Monaco’s walkable size makes getting from any resort to Blue a veritable sea breeze. Although the constitutional monarchy has instituted several types of green transport, I encourage attendees to stroll to and from the festival so as to take in the insanely stunning grandeur that leads as much as and across the towering Oceanographic Museum. The highlights embrace two gardens, a hidden seashore accessible by a series of elegant stone steps (placing Malibu’s Matador Seaside steps to disgrace), and spectacular ocean views like few others on the Riviera. Oh, and for these not bothered by such things, an aquarium that is considered among the finest on the earth.
I typically suggest that boutique festivals keep all venues inside walking distance. By centralizing programming in the Oceanographic Museum (whose former director was – from 1959-1988 – none aside from Jacque-Yves Cousteau), and by protecting the festival small and intimate, Blue makes it straightforward to fulfill the Who’s Who of Marine Protection.
Pioneers like Cristina Mittermeier (Sea Legacy), Dieter Paulmann (Okeanos),
the inimitable Carl Gustaf Lundin (IUCN), Sylvia Earle (Mission Blue), Anisa Kamadoli Costa (Tiffany & Co Foundation), Torsten Thiele (International Ocean Trust) and Louie Psihoyos (indomitable, if righteously vegan, director of the preeminent environmental movie of our time Racing Extinction, which debuts on Discovery just as COP21 begins)
are making blue the brand new green in more ways than one.
These connections may be later deepened over wonderful amaretto (go ask Alice)
at the Resort Hermitage’s lovely Crystal Bar or at sundry different posh redoubts in one of many world’s most visually spectacular festival backdrops.

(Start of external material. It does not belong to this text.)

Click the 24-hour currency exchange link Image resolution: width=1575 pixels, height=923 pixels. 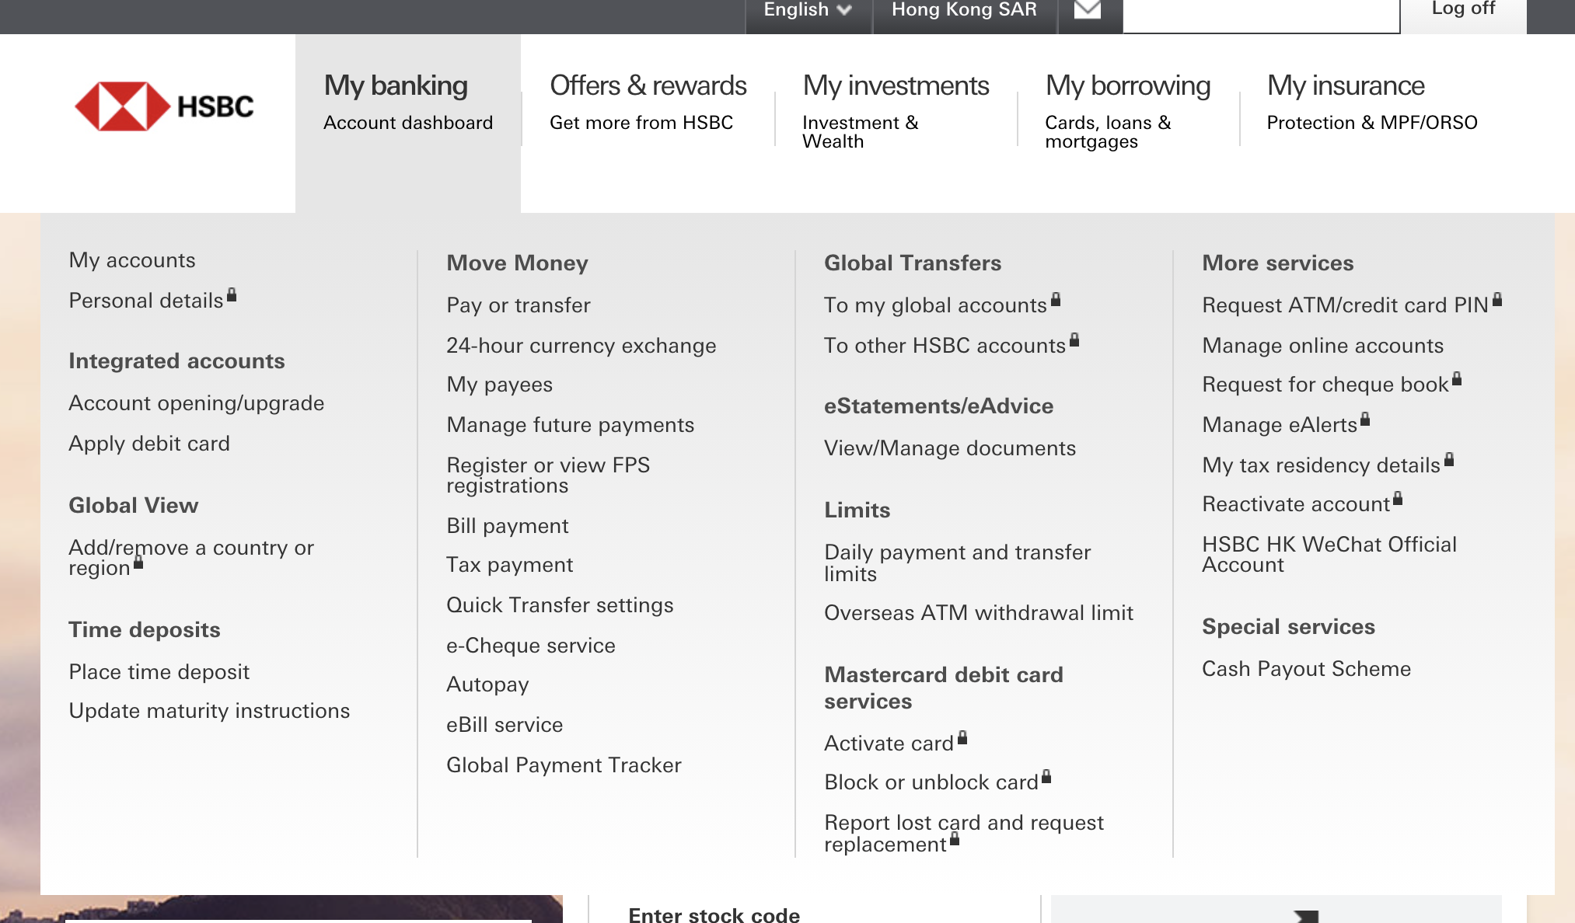point(581,345)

Luxurious and social good could be paired like the perfect Monegasque meals and wine, if a festival has the fitting angle. Taking a cue from Monaco’s humble, selfless, and much-beloved Prince, and with sponsorship from the likes of Rolex and Tiffany (which not makes use of coral in its jewelry), Blue is on its method to getting that pairing right.
In the subsequent few years, as Blue strives to draw extra of the city-state’s 328,000 annual tourists, as well as its affluent locals (for whom the Grand Prix and Yacht Present remain the big draws), and finds ways to host screenings and events in and round Monaco’s evocative ocean milieu, whereas guaranteeing that festival restaurants serve sustainably raised seafood, it could simply turn into the leading nature-based mostly film festival on planet earth.
– James Marshall Crotty
Should you wish to re-publish this story, or deploy Mr. Crotty as a speaker, author or moderator, please contact him at www.jamescrotty.com.